The rejection of the border territories left hundreds of thousands of Germans there who dreamed of becoming Hitler’s “fifth column”. There was not a single city in the Czech Republic where ethnic Germans did not live.

But, in addition to the military component, there was a political one. The reaction of England, France and the USA to the occupation was sluggish. Only the Soviet Union protested. He was ready to provide military assistance to the Czechs, however, according to the mutual assistance agreements of 1935, he could only do this if France came to the aid of Czechoslovakia. And Paris betrayed its ally. In addition, the USSR and Czechoslovakia did not have a common border, and relations with Poland, through which military cargo could be transited, were strained. And President Benes did not ask for help from the USSR.
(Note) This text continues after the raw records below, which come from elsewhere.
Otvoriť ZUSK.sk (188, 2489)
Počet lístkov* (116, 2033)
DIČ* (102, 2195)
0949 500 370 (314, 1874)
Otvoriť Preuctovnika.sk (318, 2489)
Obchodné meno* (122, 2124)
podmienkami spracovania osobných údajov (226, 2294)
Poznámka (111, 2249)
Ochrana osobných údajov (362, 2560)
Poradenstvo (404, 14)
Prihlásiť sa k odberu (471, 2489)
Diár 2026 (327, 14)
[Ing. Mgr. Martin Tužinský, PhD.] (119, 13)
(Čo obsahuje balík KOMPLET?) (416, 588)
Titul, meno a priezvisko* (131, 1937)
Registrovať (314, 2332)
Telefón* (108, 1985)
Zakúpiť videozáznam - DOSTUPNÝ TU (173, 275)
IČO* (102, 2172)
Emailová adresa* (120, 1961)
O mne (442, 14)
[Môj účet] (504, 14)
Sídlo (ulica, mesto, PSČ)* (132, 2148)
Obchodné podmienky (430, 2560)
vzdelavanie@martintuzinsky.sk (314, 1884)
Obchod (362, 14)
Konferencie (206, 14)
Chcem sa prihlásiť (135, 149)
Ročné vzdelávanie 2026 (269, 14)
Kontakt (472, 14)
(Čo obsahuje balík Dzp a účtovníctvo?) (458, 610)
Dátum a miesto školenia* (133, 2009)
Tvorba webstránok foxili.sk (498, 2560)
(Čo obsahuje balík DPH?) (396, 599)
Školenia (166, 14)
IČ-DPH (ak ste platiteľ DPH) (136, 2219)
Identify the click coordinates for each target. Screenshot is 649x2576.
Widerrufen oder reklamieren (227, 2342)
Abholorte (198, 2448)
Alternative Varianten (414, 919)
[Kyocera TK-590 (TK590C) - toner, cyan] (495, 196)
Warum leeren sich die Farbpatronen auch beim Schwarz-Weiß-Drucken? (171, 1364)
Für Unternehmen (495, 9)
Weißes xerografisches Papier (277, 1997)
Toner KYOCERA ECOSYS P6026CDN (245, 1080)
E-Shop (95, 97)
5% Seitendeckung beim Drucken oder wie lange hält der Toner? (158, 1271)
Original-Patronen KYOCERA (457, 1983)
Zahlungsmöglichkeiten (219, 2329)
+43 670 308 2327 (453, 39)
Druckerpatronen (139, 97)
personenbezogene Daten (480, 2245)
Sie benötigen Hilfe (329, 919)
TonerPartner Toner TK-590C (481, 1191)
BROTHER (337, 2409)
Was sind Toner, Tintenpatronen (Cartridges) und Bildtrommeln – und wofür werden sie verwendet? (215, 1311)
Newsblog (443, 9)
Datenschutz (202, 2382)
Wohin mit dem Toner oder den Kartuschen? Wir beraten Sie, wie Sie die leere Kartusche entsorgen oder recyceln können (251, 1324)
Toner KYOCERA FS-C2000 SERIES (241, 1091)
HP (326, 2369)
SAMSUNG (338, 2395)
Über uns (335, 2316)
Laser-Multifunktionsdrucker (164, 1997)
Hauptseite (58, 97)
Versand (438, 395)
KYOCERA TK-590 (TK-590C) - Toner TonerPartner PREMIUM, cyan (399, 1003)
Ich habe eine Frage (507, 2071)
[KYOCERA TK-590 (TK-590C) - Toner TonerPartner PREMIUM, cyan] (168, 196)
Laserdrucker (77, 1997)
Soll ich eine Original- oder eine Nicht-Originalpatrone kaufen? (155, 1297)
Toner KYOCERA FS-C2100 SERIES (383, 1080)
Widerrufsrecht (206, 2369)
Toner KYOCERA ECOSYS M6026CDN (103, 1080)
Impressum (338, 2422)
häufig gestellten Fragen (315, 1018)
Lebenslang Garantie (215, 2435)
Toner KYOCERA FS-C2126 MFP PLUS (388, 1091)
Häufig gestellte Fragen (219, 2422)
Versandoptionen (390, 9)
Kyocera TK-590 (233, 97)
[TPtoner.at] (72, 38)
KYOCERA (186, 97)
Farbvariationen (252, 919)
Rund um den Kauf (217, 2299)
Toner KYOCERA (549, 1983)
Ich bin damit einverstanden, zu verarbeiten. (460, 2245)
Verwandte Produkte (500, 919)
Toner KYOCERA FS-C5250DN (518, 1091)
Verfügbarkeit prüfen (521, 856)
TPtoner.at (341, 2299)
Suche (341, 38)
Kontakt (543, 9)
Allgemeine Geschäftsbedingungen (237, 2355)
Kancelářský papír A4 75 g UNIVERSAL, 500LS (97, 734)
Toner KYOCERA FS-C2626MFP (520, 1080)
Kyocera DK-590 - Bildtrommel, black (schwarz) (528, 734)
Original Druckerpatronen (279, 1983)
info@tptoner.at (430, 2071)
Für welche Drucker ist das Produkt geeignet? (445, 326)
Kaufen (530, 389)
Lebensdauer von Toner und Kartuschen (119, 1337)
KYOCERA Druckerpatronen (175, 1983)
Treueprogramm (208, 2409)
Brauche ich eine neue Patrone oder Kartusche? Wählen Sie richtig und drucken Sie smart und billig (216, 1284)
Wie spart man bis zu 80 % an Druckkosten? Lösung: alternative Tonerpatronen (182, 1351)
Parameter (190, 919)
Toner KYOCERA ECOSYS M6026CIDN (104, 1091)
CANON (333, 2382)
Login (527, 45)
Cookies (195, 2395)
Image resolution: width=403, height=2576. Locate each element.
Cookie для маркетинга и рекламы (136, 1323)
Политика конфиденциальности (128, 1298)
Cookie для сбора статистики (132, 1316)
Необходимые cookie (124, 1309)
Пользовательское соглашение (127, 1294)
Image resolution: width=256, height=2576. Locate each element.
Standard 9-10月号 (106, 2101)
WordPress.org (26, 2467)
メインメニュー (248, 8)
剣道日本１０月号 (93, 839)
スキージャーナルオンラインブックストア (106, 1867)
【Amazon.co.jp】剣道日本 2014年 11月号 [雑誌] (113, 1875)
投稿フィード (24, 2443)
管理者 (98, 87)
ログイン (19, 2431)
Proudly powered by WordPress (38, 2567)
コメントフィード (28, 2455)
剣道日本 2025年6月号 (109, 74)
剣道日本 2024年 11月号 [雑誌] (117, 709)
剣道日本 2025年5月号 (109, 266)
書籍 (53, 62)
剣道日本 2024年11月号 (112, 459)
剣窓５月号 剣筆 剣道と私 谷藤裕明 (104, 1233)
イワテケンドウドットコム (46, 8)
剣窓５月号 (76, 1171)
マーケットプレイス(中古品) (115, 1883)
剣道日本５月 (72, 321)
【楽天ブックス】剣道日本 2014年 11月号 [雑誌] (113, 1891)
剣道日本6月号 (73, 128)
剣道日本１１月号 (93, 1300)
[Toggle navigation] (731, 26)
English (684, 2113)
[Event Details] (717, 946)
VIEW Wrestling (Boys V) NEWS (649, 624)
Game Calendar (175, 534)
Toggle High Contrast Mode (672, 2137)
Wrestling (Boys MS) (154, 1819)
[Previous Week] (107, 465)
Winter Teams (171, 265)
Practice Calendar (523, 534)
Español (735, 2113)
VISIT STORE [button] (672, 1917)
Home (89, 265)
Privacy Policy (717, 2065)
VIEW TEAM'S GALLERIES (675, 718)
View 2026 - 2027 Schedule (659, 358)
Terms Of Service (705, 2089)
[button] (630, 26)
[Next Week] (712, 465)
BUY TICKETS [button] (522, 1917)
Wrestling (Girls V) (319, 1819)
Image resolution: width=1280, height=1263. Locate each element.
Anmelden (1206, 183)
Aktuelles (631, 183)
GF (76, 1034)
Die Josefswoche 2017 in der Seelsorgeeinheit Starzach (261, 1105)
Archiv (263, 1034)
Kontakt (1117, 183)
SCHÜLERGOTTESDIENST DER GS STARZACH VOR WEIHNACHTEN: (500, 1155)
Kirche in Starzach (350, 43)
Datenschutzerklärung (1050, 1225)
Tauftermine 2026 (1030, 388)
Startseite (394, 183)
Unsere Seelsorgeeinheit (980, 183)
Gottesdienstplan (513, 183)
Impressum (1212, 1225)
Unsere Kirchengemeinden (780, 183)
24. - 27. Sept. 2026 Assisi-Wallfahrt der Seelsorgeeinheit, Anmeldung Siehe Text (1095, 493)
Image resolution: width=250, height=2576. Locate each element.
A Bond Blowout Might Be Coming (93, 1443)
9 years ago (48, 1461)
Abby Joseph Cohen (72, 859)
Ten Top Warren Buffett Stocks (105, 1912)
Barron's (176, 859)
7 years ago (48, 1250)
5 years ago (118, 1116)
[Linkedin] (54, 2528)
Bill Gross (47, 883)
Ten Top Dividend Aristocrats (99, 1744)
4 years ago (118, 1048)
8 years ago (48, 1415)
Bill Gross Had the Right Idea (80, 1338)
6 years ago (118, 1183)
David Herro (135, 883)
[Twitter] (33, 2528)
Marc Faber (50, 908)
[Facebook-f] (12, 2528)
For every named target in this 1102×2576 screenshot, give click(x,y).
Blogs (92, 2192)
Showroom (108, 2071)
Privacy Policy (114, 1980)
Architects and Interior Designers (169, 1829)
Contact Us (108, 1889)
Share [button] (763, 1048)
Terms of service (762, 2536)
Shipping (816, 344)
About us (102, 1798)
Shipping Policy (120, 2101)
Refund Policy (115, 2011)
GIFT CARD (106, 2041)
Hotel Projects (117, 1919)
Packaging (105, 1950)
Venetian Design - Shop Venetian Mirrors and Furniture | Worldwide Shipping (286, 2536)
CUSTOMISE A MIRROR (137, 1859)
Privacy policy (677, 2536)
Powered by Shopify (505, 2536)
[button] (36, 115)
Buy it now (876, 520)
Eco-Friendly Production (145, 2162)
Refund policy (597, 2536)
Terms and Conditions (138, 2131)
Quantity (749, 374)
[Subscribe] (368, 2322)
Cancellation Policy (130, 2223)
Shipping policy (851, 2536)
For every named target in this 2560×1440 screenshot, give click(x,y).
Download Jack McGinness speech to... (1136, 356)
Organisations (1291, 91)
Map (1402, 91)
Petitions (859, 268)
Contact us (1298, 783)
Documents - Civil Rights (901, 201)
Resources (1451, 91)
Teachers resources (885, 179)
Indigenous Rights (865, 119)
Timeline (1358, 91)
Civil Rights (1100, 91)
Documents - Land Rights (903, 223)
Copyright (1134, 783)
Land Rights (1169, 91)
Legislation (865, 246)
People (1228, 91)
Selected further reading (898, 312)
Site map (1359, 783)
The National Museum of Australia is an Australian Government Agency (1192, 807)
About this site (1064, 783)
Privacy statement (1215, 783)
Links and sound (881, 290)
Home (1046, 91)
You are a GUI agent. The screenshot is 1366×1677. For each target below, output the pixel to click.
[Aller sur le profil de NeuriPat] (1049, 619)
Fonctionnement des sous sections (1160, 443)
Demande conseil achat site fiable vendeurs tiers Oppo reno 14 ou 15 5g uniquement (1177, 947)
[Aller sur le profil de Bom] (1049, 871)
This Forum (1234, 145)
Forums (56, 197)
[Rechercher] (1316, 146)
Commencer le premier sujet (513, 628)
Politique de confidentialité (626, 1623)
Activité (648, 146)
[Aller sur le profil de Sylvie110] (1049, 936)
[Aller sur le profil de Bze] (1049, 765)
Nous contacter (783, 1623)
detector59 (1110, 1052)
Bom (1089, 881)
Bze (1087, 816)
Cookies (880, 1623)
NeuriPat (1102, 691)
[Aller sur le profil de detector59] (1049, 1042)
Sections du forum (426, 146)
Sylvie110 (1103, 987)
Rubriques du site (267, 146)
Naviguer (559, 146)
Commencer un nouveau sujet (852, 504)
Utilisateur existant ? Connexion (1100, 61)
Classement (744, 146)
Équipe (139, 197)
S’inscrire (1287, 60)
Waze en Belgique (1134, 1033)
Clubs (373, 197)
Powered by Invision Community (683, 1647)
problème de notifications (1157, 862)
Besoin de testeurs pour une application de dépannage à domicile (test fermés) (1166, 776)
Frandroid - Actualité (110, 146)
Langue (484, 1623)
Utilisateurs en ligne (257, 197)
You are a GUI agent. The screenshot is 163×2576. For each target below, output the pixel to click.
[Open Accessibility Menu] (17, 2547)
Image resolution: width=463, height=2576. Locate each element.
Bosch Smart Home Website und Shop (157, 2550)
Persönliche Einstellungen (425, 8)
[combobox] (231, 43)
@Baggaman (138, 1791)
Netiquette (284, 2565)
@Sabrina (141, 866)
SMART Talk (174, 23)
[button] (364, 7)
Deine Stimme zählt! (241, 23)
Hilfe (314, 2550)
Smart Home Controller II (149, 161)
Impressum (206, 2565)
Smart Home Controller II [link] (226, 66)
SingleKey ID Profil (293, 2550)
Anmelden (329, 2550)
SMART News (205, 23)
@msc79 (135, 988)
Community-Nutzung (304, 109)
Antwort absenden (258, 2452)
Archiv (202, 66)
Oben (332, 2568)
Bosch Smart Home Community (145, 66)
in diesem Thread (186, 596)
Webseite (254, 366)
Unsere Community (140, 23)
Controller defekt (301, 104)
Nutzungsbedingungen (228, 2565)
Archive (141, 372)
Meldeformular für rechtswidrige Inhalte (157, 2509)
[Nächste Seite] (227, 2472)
The Czech Republic, and Czechoslovakia as a whole, had a chance, but it was given up by politicians - both their own and Western ones. If it had not disappeared from the map of Europe, Hitler's hands would have been tied. And so the road to the beginning of World War II opened. “I brought you peace,” said British Prime Minister Neville Chamberlain after the Munich Agreement. But in reality, his actions, as well as the overall policy of appeasing the aggressor, contributed to the outbreak of war. Regardless of whether or not the Czechs should have resisted the aggressors.

About the most important international events.